Ken: That’s fantastic. I will be happy to share a link to this in the show notes for this episode. Thank you. And as long as we’re talking about links, where can our listeners find you online besides your Tumblr?
Brianna: I’m on Twitter @BriannaDym. If your account looks like a bot, I will block you. I’m sorry. I also have a WordPress site myself. If you Google me, it’s like one of the first results to come up with. Yeah, it’s my top result, but it’s just briannadym.com and people can go on there and look at my CV. I’m on the job market right now.
Ken: Good to know.
Brianna: So if there’s anyone out there who’s hiring at a public university, I sound like a joy, don’t I? You should hire me.
Ken: So you’re looking to join the faculty of a college and teach information science?

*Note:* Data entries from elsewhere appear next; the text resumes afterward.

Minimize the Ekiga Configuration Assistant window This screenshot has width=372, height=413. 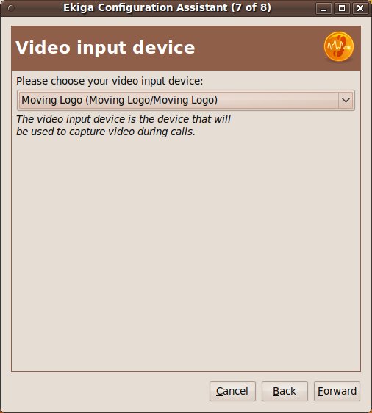[323, 8]
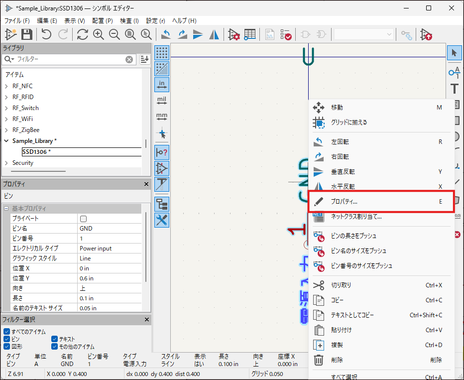Open the 編集 (E) menu
464x380 pixels.
point(47,21)
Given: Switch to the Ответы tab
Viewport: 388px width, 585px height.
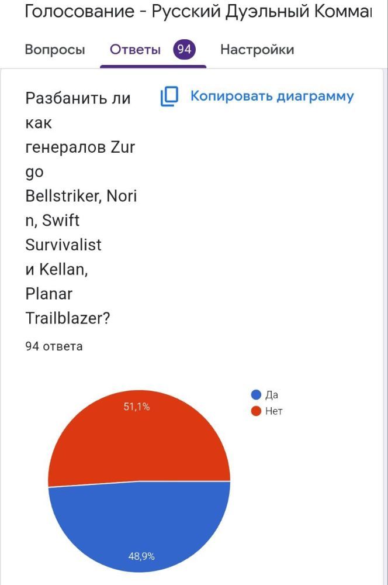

Brianna: Information science, computer science, media studies, communication. I would be able to fit into a lot of different departments. Once I get a tenure track position, which is what I want, I would like to start doing more research into online communities and ways that people escape dangerous situations offline, like people escaping cults, people escaping domestic abuse situations, people escaping like unhealthy spaces in their offline life. And that actually has some overlap in fandom in that fan communities represent a safe space, a place of respite for people who are dealing with those problems in their everyday lives. So I’ve tangentially come across some of those problems in my research, but I want to make that the primary focus wherever I end up teaching and researching, moving forward.
Ken: Fantastic. Well, based on this conversation and everything else you’ve contributed to this dialogue both online and off, I think you have great things in store for you.
Brianna: Oh, well, thank you. That’s very kind of you to say.
Ken: Thank you so much for your time, Brianna and thank you to your advisor, Professor Casey Fiesler for connecting us in the first place. This has been a joy.
Brianna: Yeah. It has. It’s been great.
Voiceover: This has been Polygamer, a Gamebits production. Find more episodes, read our blog or send feedback at polygamer.net.
Brianna: I’m going to apologize ahead of time my cats woke up and decided now is the time to bother me. So I might stop and have to like chuck a cat off my desk at different intervals.